EXERCISE REQUIREMENTS: From the entries below, extract every line that contains the word "checkbox", and give those lines in their original order.

>> begin ROWS

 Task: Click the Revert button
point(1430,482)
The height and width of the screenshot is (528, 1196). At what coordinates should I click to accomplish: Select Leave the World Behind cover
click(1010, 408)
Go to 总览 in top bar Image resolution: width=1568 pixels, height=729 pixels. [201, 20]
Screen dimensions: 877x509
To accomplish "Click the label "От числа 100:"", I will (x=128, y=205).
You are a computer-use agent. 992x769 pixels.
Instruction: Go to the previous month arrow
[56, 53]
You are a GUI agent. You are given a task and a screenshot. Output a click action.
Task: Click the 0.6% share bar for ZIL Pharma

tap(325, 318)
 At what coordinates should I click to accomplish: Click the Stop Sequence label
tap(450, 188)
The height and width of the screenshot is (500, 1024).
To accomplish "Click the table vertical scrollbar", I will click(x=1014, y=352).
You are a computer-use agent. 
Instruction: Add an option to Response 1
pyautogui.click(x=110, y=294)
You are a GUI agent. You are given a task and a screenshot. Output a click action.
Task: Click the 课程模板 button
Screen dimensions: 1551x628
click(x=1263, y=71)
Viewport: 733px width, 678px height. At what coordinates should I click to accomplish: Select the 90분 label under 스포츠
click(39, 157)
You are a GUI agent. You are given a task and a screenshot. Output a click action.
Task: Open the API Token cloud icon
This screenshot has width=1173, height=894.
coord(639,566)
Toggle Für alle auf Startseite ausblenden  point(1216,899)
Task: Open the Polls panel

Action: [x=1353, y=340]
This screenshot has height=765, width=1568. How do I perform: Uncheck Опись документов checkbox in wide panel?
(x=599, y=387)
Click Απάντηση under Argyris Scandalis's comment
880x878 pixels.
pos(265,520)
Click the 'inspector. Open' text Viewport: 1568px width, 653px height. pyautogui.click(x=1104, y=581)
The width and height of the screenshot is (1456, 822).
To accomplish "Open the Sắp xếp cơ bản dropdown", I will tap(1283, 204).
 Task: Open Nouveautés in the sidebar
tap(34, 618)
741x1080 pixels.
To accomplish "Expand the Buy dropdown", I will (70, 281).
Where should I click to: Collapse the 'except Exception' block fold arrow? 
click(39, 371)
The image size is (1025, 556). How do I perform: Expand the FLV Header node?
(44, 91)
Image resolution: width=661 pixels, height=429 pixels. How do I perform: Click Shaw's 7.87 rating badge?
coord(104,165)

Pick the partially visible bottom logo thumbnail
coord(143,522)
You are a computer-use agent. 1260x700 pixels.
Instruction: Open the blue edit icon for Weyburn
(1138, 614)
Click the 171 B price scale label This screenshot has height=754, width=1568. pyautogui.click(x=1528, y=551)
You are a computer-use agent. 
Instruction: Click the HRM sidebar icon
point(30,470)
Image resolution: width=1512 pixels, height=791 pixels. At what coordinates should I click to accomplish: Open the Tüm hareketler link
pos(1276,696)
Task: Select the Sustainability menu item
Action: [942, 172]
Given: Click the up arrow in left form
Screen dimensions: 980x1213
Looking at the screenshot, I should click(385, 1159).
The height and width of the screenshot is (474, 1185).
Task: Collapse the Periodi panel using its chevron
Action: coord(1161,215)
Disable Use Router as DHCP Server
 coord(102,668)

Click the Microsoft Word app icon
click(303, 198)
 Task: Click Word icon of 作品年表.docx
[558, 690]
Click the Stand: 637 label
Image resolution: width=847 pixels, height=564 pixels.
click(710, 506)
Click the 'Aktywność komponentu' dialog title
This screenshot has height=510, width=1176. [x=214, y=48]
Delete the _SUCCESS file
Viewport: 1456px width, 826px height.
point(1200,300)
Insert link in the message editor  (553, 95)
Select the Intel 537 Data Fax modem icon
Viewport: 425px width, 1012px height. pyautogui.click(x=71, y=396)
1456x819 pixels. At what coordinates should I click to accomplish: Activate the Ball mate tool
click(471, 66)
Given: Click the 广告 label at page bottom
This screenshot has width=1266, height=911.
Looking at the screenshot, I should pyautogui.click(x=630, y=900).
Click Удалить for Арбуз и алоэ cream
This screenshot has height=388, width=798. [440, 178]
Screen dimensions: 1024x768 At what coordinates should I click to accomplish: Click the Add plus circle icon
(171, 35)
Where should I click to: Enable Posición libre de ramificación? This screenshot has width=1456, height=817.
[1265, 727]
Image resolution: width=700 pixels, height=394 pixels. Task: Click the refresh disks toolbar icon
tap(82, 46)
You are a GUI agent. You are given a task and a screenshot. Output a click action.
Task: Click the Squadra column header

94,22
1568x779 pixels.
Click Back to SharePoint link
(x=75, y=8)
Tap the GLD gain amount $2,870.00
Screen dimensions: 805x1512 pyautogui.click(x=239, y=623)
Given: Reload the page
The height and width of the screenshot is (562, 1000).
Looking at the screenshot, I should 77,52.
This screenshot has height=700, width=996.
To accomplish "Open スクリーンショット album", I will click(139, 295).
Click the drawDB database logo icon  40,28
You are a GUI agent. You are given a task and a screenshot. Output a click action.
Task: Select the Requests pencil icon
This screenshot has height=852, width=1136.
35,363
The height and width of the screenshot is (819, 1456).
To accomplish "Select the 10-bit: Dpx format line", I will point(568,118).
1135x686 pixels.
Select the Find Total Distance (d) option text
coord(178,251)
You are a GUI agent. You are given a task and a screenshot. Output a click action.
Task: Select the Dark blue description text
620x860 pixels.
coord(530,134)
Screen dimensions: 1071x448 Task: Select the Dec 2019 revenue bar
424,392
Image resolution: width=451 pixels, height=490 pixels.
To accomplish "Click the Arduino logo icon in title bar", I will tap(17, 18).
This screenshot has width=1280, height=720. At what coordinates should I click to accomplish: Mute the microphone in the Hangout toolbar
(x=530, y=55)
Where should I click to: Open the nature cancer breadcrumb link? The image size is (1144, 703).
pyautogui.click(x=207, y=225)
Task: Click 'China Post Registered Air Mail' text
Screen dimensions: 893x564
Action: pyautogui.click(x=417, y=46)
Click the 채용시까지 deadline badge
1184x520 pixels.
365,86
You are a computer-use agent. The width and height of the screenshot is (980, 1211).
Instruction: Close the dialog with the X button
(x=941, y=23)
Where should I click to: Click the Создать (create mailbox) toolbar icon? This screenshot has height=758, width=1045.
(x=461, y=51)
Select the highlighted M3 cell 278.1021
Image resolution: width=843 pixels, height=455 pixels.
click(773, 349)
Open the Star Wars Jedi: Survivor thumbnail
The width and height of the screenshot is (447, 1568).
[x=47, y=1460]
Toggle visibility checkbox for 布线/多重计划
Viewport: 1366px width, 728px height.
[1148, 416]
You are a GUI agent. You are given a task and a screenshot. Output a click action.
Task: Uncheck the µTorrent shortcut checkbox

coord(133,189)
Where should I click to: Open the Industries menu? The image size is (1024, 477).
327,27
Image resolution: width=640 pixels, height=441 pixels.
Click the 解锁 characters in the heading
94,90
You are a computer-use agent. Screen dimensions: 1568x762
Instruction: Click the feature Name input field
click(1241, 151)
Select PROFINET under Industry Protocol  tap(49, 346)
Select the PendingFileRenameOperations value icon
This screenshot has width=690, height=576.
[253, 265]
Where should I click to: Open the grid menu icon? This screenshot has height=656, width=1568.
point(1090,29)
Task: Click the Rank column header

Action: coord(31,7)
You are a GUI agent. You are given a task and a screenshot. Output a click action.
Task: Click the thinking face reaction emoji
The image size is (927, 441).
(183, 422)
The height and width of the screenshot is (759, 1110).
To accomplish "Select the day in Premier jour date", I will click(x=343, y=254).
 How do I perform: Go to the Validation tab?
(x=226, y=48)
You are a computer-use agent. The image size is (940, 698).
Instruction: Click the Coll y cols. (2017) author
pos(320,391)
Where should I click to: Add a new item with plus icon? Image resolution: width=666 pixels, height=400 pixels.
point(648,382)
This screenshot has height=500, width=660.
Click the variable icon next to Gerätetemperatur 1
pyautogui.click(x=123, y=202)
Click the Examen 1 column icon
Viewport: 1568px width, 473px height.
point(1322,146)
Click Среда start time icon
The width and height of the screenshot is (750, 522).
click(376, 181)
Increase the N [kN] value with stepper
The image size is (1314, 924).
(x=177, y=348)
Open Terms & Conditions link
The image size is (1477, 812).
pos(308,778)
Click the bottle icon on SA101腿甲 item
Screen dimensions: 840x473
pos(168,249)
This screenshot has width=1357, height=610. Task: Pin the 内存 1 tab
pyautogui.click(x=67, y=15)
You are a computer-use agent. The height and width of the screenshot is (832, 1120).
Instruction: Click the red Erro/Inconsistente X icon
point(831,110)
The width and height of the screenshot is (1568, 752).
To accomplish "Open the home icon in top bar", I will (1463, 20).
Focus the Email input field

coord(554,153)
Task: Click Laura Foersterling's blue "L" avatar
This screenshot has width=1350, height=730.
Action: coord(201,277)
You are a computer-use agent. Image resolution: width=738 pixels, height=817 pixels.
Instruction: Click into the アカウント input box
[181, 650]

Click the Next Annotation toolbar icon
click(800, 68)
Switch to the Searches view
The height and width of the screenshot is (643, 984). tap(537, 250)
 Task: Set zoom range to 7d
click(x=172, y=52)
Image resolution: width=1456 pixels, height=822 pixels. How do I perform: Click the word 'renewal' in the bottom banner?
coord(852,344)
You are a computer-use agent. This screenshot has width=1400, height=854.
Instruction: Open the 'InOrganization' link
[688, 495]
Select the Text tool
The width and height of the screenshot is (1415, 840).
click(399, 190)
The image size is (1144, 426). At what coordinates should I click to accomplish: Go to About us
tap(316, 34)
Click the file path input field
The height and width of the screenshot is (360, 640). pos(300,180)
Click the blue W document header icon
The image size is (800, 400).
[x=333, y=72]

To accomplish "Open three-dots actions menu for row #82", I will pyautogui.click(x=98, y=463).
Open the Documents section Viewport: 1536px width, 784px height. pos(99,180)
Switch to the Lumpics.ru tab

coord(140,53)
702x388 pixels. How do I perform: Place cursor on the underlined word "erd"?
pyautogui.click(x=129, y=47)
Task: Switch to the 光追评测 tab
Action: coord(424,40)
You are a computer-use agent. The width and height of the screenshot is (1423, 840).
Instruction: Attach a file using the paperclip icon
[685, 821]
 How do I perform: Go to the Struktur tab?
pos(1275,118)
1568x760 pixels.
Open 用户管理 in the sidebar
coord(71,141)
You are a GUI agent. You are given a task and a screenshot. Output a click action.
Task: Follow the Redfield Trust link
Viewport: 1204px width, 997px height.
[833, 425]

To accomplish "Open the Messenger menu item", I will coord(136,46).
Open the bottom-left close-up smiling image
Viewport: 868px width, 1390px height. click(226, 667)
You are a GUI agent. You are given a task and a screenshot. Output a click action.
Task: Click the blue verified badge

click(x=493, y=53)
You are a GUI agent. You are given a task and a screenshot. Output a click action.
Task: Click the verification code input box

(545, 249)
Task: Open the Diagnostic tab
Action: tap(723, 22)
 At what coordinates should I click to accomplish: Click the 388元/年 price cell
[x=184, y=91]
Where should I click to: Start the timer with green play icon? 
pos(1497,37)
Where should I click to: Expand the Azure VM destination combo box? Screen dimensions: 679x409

>> end ROWS

SOLUTION FOR THIS PROBLEM:
This screenshot has height=765, width=1568. How do I perform: Uncheck Опись документов checkbox in wide panel?
Toggle visibility checkbox for 布线/多重计划
Task: Uncheck the µTorrent shortcut checkbox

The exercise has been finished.